** Übungsaufgaben **
[1] Fass im Interview mit Edwin den Absatz, der mit „Am 7. November spiel i do mit Band“ anfängt, kürzer zusammen. Die wichtigsten Fakten sollen erhalten bleiben.
[2] Setz das Interview mit Edwin nach seiner letzten Antwort fort.

** Textauszug **
_ _ _ _ _
Deschek vom Message. Gebts ma an grünen Avatar heast!
„Am 7. November spiel i do mit Band, schauen S‘ vorbei“, sagt Edwin. Schauplatz ist der Gastgarten des Schutzhaus Zukunft auf der Schmelz. Der Wiener Sänger unterhält sich mit einem älteren Herrn über seine anstehende Gratis-Releaseshow. Er scheint einen guten Draht zu den Menschen hier zu haben. Für die neuen Tracks hat er einiges umgekrempelt, neu gedacht und vermeintlich Schritte zurück gemacht. Sein zweites Album „Garten Österreich“ zeugt zugleich von der Weiterentwicklung als Künstler. Es erscheint am 8. November via Heiße Luft. Bei einer Frittatensuppe und einem Krügerl im Schutzhaus erzählt Edwin mehr darüber.
The Message: Oida Edwin, da schau her! Du bist als Erster da und wartest auf die anderen. War das früher nicht andersrum? Oder ist das eine optische Täuschung?
Edwin: Nein, nein, ich bin echt und keine Fata Morgana (lacht). Man gibt sein Bestes. Manchmal funktioniert’s, manchmal nicht. Es ist ein ständiger Prozess. Jeder hat so seine Fehler oder Themen, die einen verfolgen. Aber je älter ich werde, desto besser versuche ich mit ihnen umzugehen und sie auszumerzen. Ich will mich nicht rausreden, früher war ich bestimmt viel unzuverlässiger als heute.
_ _ _ _ _
** Entnommene Angaben **

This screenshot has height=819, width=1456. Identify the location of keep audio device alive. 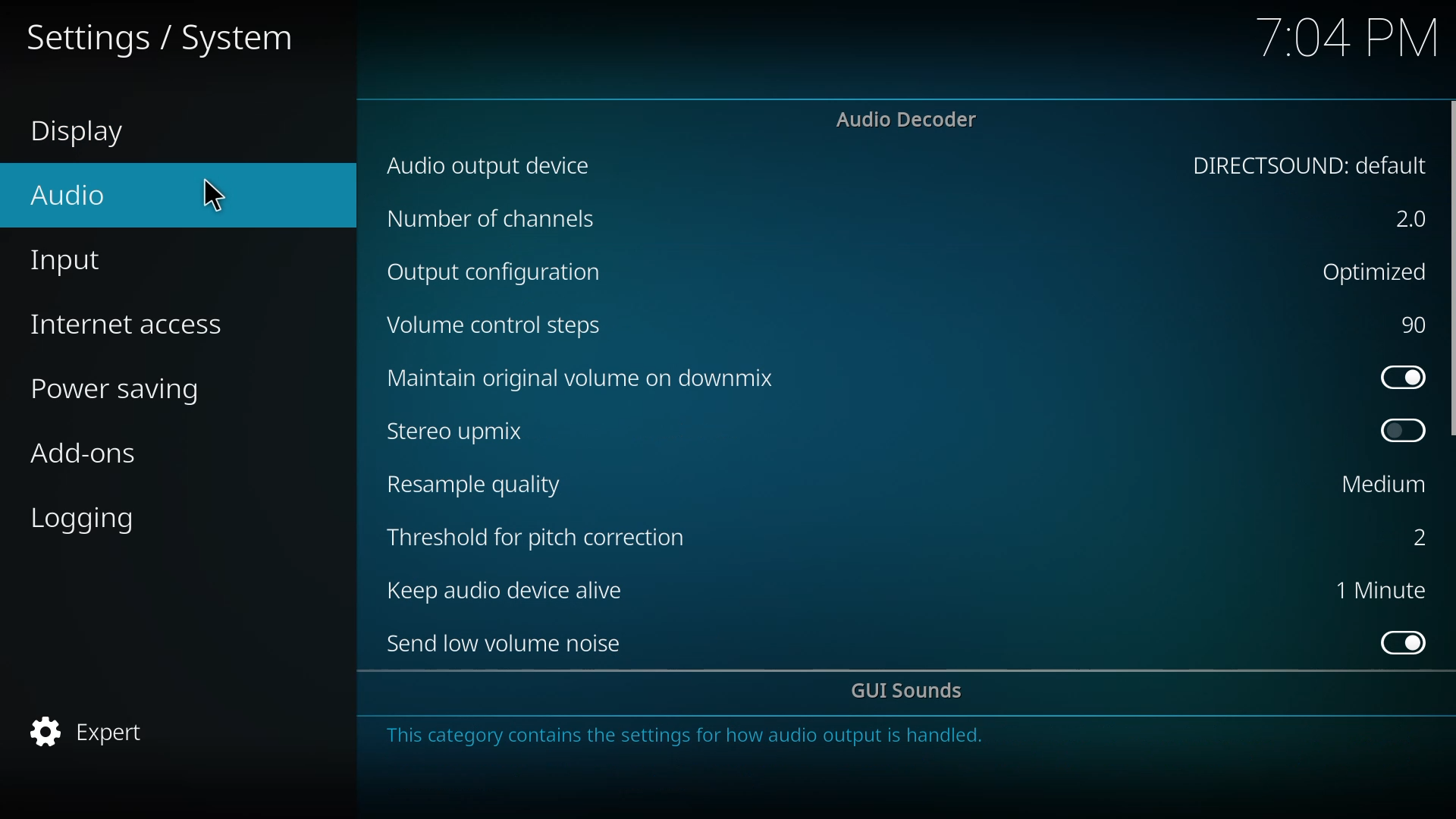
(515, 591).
_ _ _ _ _
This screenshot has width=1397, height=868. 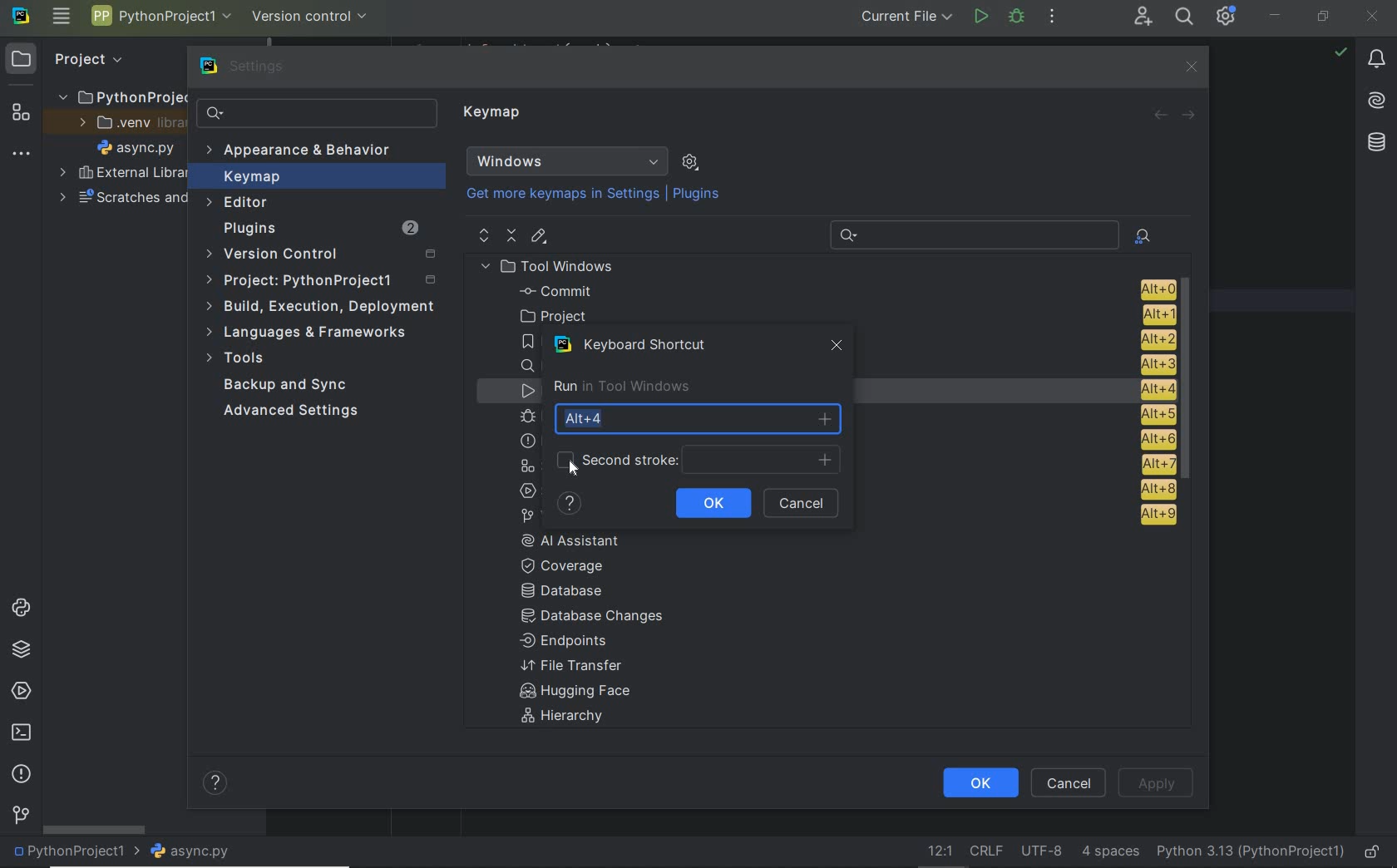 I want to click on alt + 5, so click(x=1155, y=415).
_ _ _ _ _
** Lösungen **
[1] Im Gastgarten des Schutzhaus Zukunft auf der Schmelz spricht der Wiener Sänger Edwin mit einem älteren Herrn. Er erzählt ihm, dass er dort am 7. November mit Band spielt, und redet mit ihm über seine anstehende Gratis-Releaseshow. Für sein zweites Album „Garten Österreich“ hat er einiges umgekrempelt und neu gedacht. Die Platte erscheint am 8. November bei Heiße Luft. Bei Frittatensuppe und Krügerl erzählt er mehr darüber.

[2]
Wie ernsthaft ist dein Zugang an die Musik, an die Musikerkarriere? Wenn du an erste Tracks wie „Kokosbusserl“ oder „Schmäh Olé“ zurückdenkst im Vergleich zu heute.
Grundsätzlich habe ich aus Spaß heraus angefangen. Ich war immer musikalisch, habe mich aber nie als Musiker gesehen, weil ich damit verbunden habe, dass man ein Instrument beherrschen muss. Dann habe ich dieses Musikprojekt gestartet und es hat sich alles ein bisschen verselbstständigt. Ich bin über Jugo Ürdens auf einem Indielabel, Futuresfuture, gelandet. Dann habe ich mich ein bisschen mit der Idee angefreundet, Musiker zu sein. Je länger man es gemacht hat, desto mehr ist man draufgekommen: Nur weil du einen Plattenvertrag hast, heißt das nicht, dass du von der Musik leben kannst. Natürlich gehört viel mehr dazu, viel Arbeit reinstecken und Momentum. Das erste Album „Sleben“ ist quasi durch Corona geschluckt worden. Das war schade, weil es ein Moment gewesen wäre, wo es vielleicht mal bisschen was abwirft. Beim neuen Album habe ich versucht, Musik zu machen, die keinem Trend folgt, aber trotzdem geil ist. Das ist natürlich immer ein Risiko und der schwierigere Weg, als wenn du irgendwas auf Ski-Aggu-Type-Beats oder Uptempo-Sachen machst. Das ist das Album nicht. Es ist bandlastig.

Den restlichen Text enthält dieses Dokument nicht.